» **Your goal**: Among the lines of the listing below, retype exactly those from the one containing "Screen dimensions: 1568x706" through the one containing "the 军用电台 radio", both included. Do not include pictures.

» **Provided records**:
***
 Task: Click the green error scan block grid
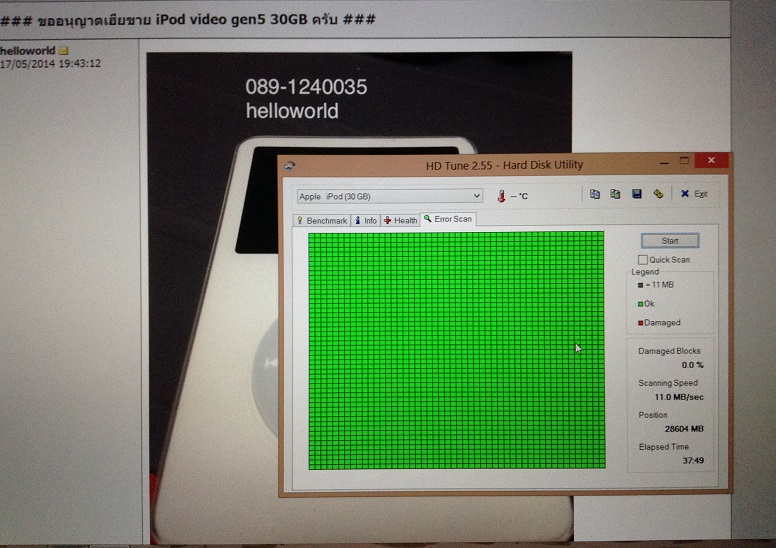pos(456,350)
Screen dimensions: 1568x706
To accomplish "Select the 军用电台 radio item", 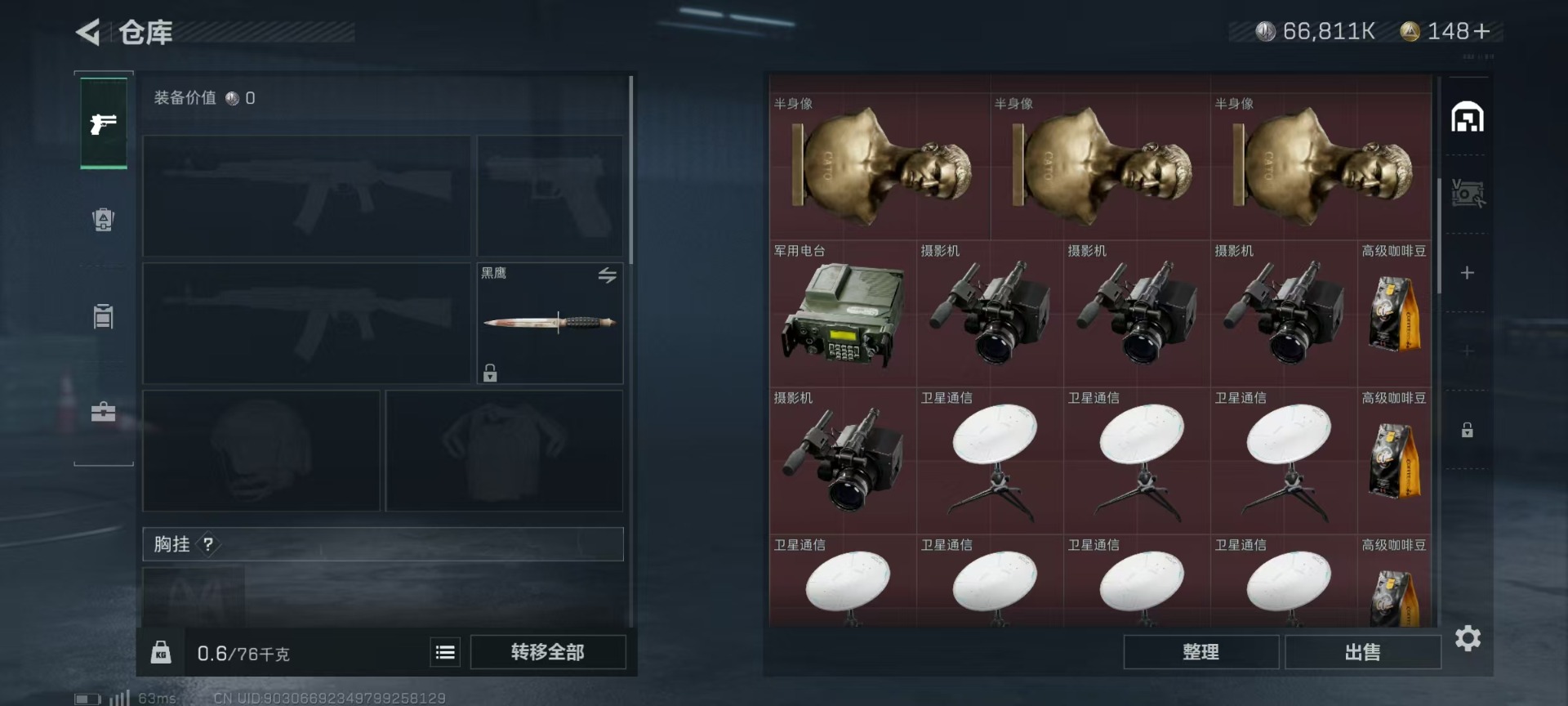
***
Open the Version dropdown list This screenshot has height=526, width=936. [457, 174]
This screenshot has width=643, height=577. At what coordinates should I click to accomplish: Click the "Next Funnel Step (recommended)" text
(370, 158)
***
» **Exercise response**:
Screen dimensions: 1568x706
To accomplish "Select the 军用电台 radio item", 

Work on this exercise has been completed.